(Raw records)
★ ★ ★ ★

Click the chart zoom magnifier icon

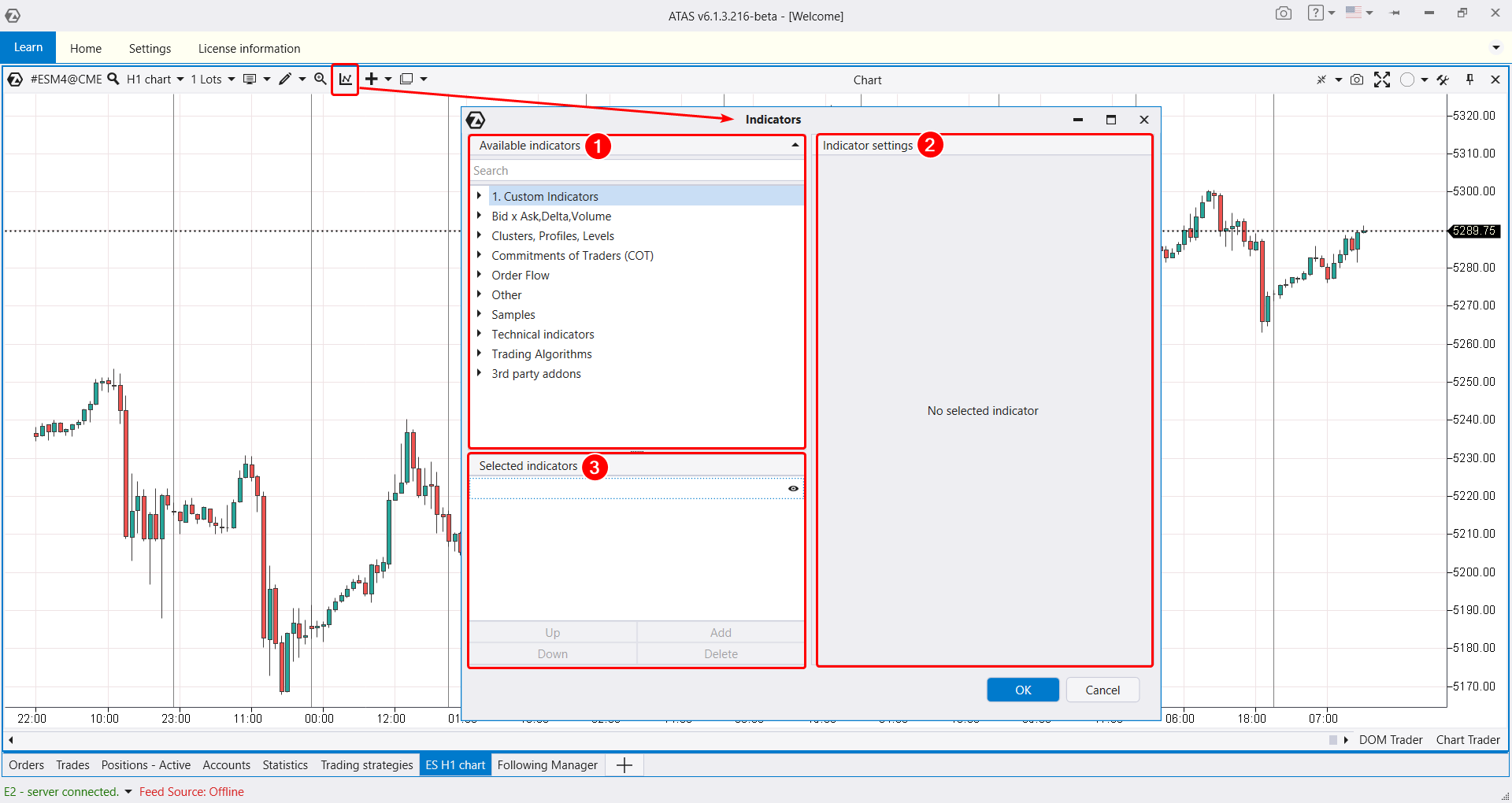pyautogui.click(x=320, y=79)

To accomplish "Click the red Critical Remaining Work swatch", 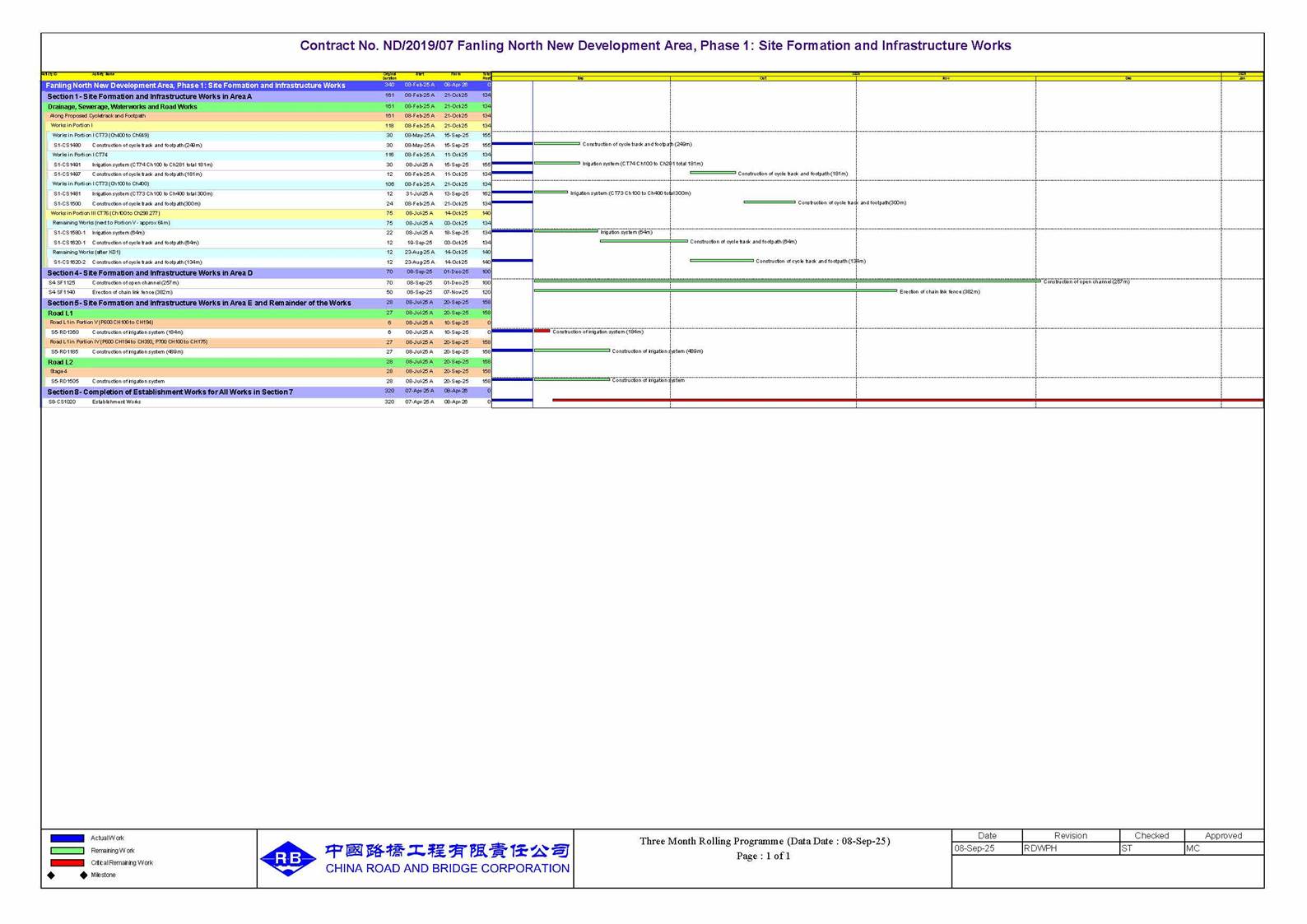I will [x=67, y=863].
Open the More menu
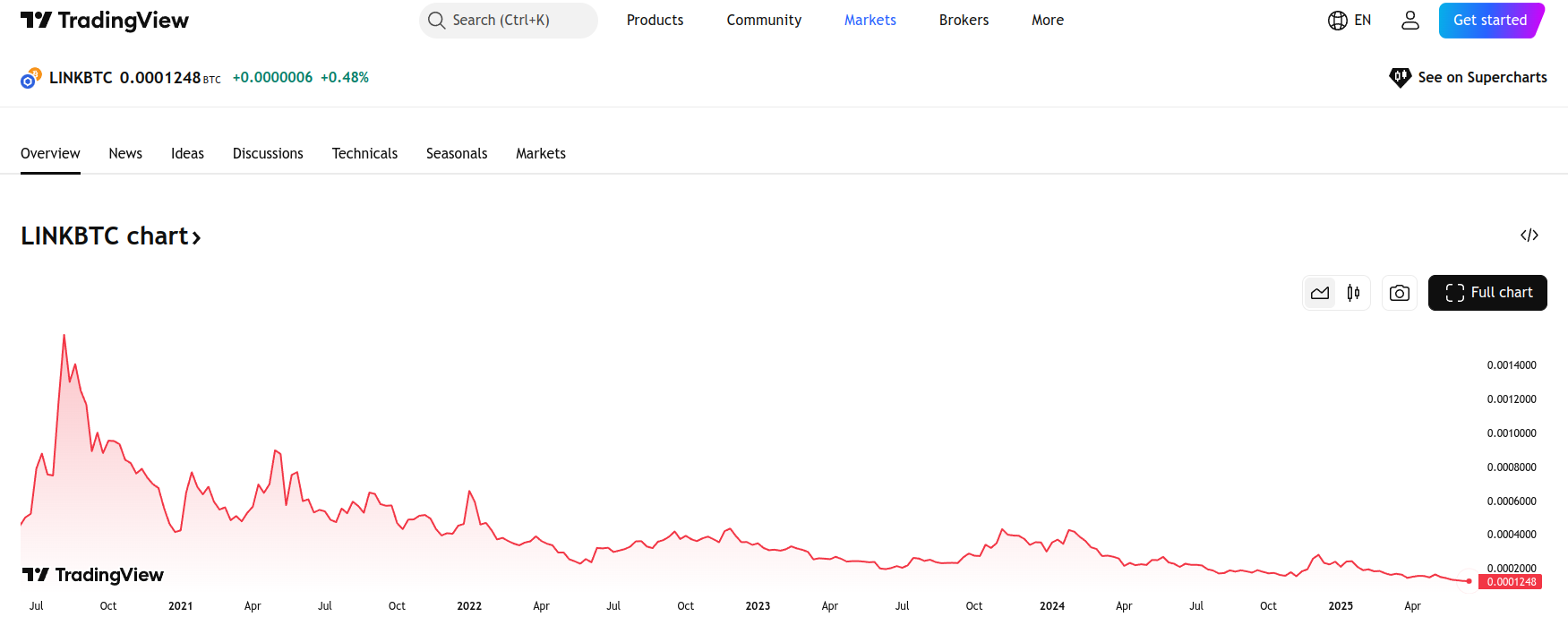The height and width of the screenshot is (634, 1568). pos(1048,21)
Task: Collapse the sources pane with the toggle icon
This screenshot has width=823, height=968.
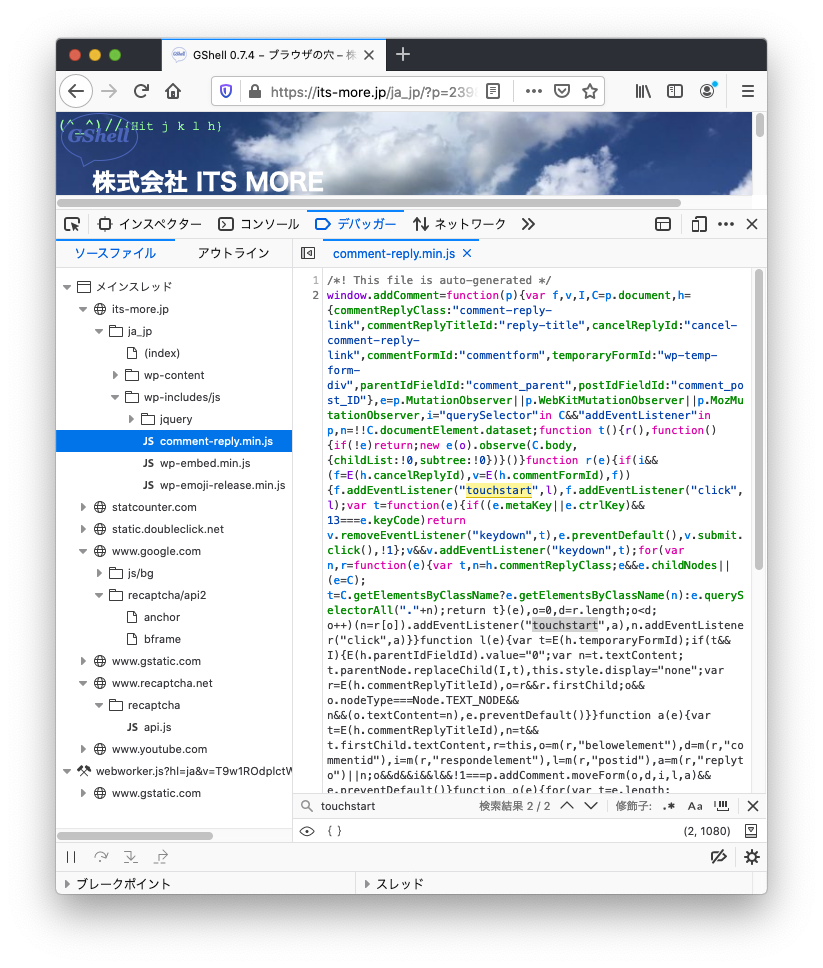Action: (x=308, y=254)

★ ★ ★ ★

### Challenge
Write out the records again, starting at the line that contains "Task: Collapse the" and ending at the end of the records, with "pane" replaced by "panel" and everything else unchanged. Leave the pictures out of your answer.

### Result
Task: Collapse the sources panel with the toggle icon
This screenshot has width=823, height=968.
Action: (x=308, y=254)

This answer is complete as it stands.